The dual-lens sync situation turned out to be three separate bugs stacked on each other: a SQL LIKE wildcard matching _ as any character (so camera_01 could pair with camera_X01), a JavaScript isSyncing guard that resets synchronously and immediately lets the next timeupdate event fire (feedback loop), and no database migration to repair the pairs that got wrongly matched by the SQL bug. All three need to be fixed in the right order.
Planning broke into four phases: fix the six blocking bugs first (Phase 1), then run monitoring + email alerts (Phase 2), scheduling UI + gallery UX improvements (Phase 3), and the dual-lens overhaul (Phase 4). Phases 2–4 can run in parallel once Phase 1 clears. The constraint on dependencies is worth noting: the dual-lens database fix must land before the JavaScript player rewrite, and Phase 1 must land before anything else, because until those six bugs are fixed the codebase isn’t safe to extend.

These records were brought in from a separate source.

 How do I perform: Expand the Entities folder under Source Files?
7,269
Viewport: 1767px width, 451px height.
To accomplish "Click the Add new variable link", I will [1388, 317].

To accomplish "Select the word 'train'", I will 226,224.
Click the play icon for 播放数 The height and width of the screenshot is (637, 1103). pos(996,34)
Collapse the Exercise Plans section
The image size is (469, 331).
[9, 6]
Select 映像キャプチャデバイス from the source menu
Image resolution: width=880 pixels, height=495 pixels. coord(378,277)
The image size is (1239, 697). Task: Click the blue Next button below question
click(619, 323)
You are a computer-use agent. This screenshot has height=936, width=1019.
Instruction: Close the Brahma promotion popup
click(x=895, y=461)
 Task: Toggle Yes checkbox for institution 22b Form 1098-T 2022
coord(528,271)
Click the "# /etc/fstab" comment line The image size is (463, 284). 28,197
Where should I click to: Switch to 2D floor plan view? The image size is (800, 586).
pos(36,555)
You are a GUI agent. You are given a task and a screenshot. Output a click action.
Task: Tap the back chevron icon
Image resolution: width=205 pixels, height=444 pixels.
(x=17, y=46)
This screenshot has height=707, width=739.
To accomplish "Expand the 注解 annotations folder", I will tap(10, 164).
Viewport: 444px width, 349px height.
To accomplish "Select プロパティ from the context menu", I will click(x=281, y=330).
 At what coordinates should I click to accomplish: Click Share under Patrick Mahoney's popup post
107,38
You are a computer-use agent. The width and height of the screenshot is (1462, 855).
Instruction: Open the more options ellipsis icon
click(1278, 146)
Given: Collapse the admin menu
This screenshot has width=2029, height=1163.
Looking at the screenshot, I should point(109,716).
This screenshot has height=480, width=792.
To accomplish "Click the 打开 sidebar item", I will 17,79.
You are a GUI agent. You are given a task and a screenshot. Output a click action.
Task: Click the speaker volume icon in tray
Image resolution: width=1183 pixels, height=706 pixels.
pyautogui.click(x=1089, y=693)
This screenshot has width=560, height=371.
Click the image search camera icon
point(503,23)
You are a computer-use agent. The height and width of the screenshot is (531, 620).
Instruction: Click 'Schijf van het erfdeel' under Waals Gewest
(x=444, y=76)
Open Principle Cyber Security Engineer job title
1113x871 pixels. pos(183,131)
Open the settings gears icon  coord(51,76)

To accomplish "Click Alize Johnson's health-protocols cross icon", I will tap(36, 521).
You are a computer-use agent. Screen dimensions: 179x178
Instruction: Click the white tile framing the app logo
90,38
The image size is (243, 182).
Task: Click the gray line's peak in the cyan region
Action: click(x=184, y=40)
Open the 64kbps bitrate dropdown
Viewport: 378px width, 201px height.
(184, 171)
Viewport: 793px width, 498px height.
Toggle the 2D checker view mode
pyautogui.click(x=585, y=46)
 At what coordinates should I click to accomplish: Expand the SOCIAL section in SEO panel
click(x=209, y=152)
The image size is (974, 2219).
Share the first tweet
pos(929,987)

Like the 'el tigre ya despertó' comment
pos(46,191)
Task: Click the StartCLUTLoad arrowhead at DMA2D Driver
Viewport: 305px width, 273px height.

Key architectural constraint I locked in early: no new pip dependencies. The project already has a heavy ML stack (MegaDetector + SpeciesNet), and adding smtplib-style packages that are already in stdlib, or <dialog> elements that are now baseline browser-native, keeps the installation story clean. Everything new goes into Python stdlib or browser APIs.
Total scope: 26 requirements across the four phases.